In conclusion, although the treatment of AH remains one of the main challenges for clinicians involved in the management of severe alcoholic liver disease, early identification of subjects with substantial risk of death according to the prognostic models will improve management of patients suffering from severe AH and will aid in designing future studies for alternative therapies.
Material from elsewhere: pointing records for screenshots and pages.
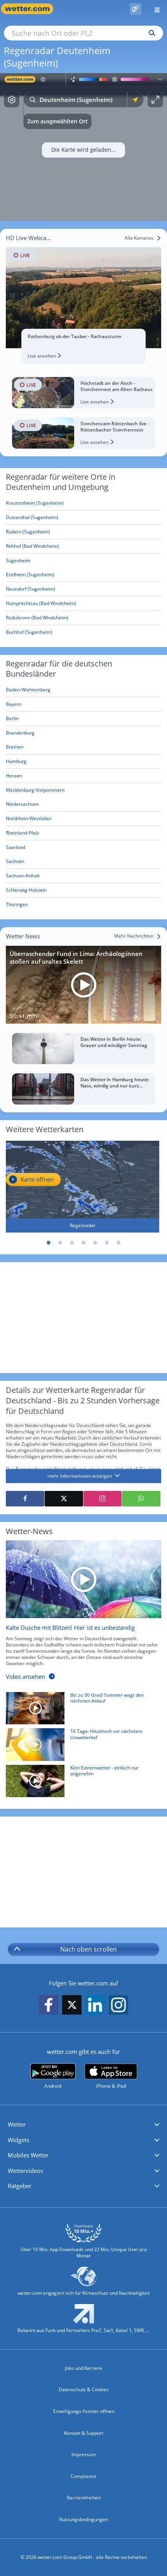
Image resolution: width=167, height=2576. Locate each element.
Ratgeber (19, 2186)
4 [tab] (83, 1243)
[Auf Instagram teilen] (103, 1498)
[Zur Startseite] (31, 9)
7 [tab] (118, 1243)
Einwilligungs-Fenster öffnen (83, 2411)
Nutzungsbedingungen (83, 2519)
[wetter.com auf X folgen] (72, 2007)
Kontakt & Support (83, 2433)
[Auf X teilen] (64, 1498)
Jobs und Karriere (83, 2368)
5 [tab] (95, 1243)
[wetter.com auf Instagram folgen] (118, 2005)
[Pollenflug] (135, 9)
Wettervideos (25, 2170)
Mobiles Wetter (28, 2155)
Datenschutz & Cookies (84, 2389)
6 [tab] (107, 1243)
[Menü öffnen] (154, 9)
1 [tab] (48, 1243)
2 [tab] (60, 1243)
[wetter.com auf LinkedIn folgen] (95, 2005)
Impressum (83, 2454)
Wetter (17, 2124)
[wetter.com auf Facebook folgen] (48, 2005)
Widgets (18, 2140)
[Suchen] (150, 33)
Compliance (83, 2476)
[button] (83, 2125)
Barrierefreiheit (84, 2497)
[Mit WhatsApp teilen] (141, 1498)
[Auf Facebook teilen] (25, 1498)
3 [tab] (72, 1243)
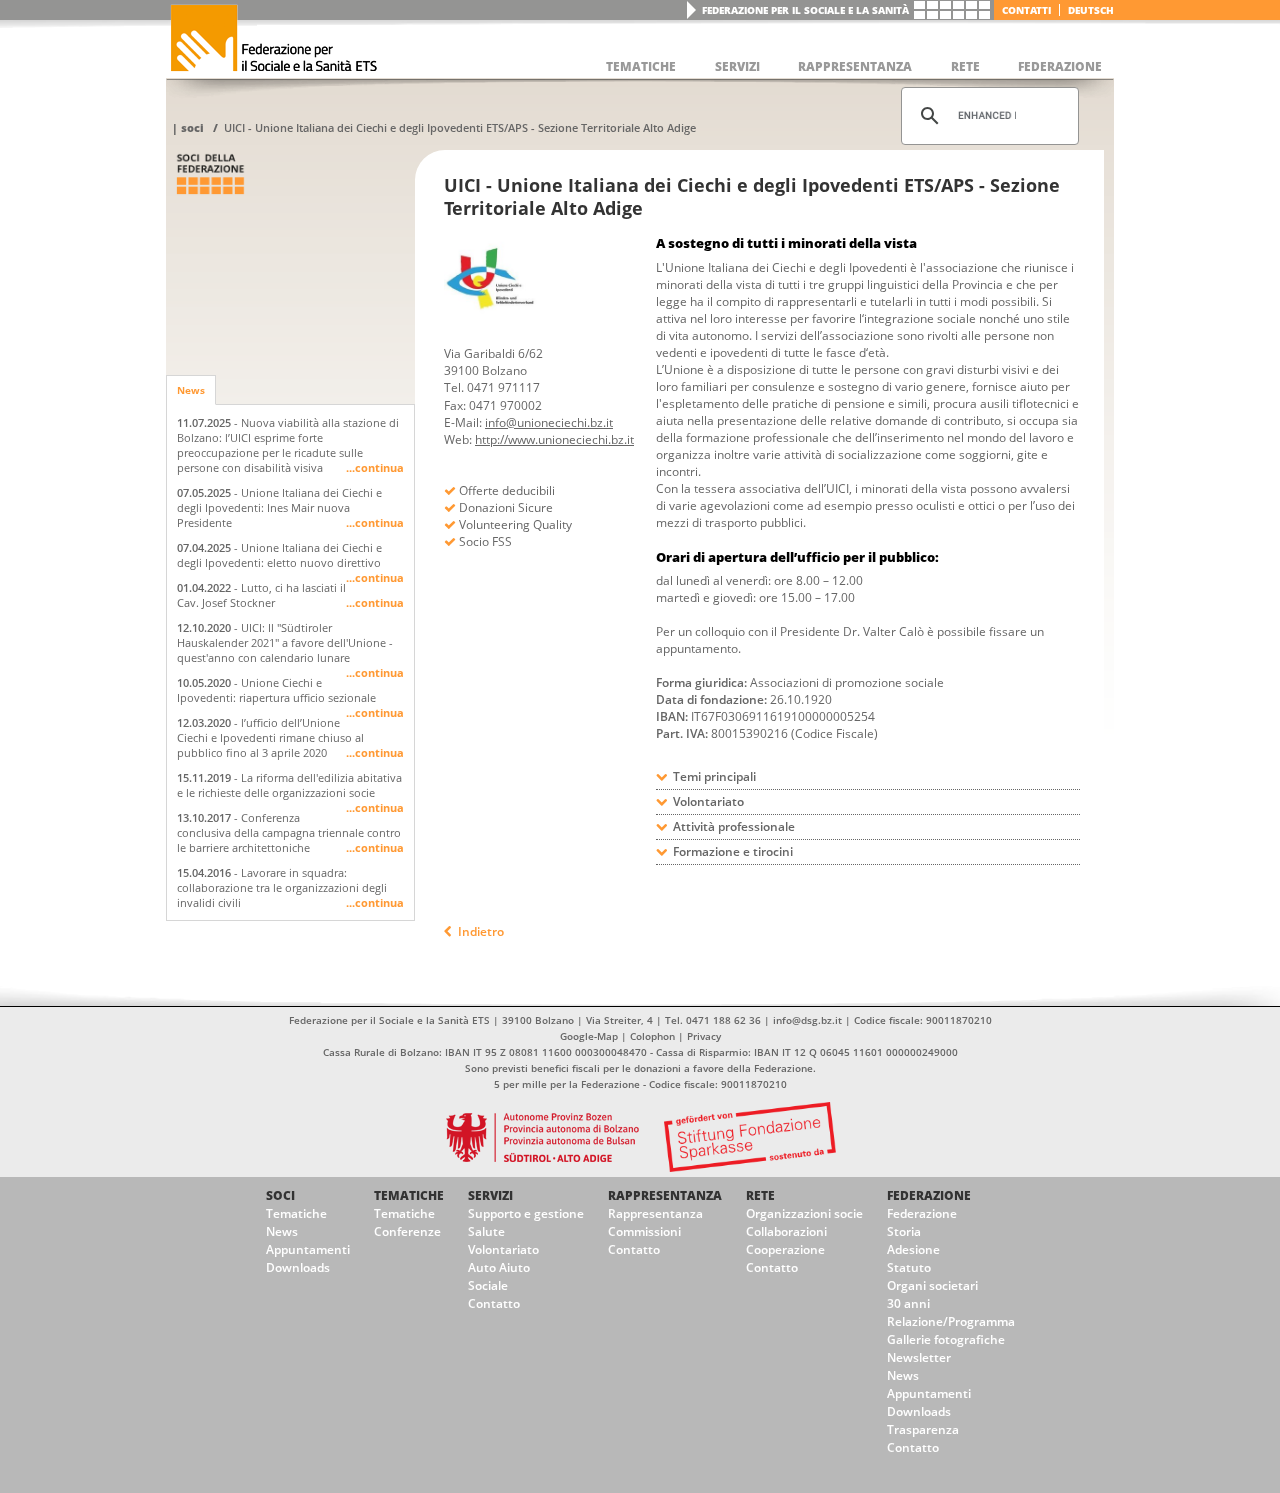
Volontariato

With the current evidence, we support the use of PTX in AH as a reasonably alternative in the management of AH. It is our knowledge that since the study by Akiridavidis, et al. the present research is the only assay that compares both PDS and PTX in AH and demonstrates a benefit from PTX use. This effect on mortality seems not to be explained by TNF-α inhibition perse,and is though to be explained by the renal effects of PTX; therefore, PTX could have an indication for prevention of hepatorrenal syndrome in AH. Further randomized controlled trials are needed to support this recommendation.